Adaptive Hash Index is a function that works with the Buffer Pool. Adaptive hash indexes bring MySQL performance closer to that of a memory server.

If you want to enable adaptive hash indexing, you can do so by changing the innodb_adaptive_hash_index configuration. If you do not want to enable this function, you can run the skip-Innodb-adaptive -hash-index command to disable it during startup.

An adaptive hash index is built based on the prefix of an index Key. InnoDB has its own mechanism for monitoring indexes. When InnoDB detects that creating a hash index for a current index page would improve efficiency, InnoDB creates a hash index for that page. If a table has a small amount of data and all of its data is in the Buffer Pool, then the adaptive hash index becomes the familiar pointer.

Of course, there is an overhead associated with creating and maintaining an adaptive hash index, but this overhead is negligible compared to the performance gain. However, whether to enable the adaptive hash index depends on the specific business situation. For example, when our business features a large number of concurrent Join queries, the access to the adaptive hash index will be competitive. And if the business uses wildcards such as LIKE or %, the hash index will not be used at all, so the adaptive hash index becomes a burden on the system.

So, to minimize concurrency contention, InnoDB partitioned adaptive hash indexes, with each index bound to a specific partition and each partition protected by a separate lock.
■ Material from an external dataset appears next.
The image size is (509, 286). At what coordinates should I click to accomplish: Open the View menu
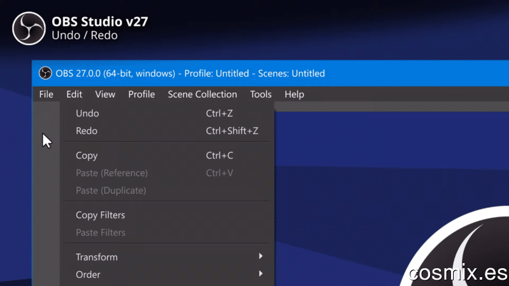pyautogui.click(x=105, y=94)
In fact, popular point of understanding, is to reduce the granularity of the lock. The number of partitions can be changed by configuring innodb_adaptive_hash_index_parts, which can be configured in a range of [8, 512].

Change Buffer

Buffer Pool index correlation. Change Buffer. The Change Buffer is a special area used to store modified secondary indexes that are not currently in the Buffer Pool.
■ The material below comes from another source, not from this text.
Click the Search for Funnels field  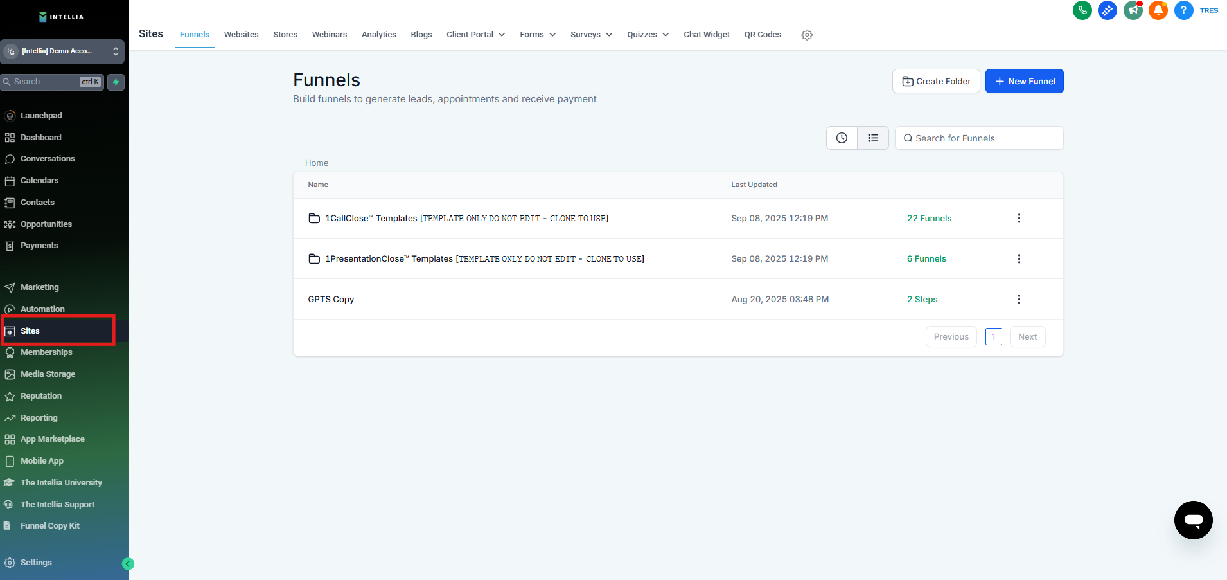click(x=978, y=138)
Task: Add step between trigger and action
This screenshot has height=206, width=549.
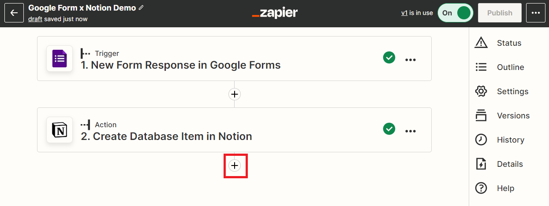Action: point(235,94)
When we update the data of the non-clustered index (secondary index), we should directly update the corresponding data in the Buffer Pool. Unfortunately, the secondary index is not in the Buffer Pool. Pulling it from the disk to the Buffer Pool at this point is not optimal because the secondary index may not be used at all later on and the expensive disk I/O will be wasted.

Therefore, we need a place to temporarily store changes made to these secondary indexes. When the cached secondary index page is loaded into the Buffer Pool by another request, the Change Buffer is merged into the Buffer Pool.

Of course, Change Buffer is not without its drawbacks. If the Change Buffer contains a large amount of data, it may take several hours to merge all the data into the Buffer Pool. During the merge, disk I/O operations will be frequent, which will occupy some CPU resources.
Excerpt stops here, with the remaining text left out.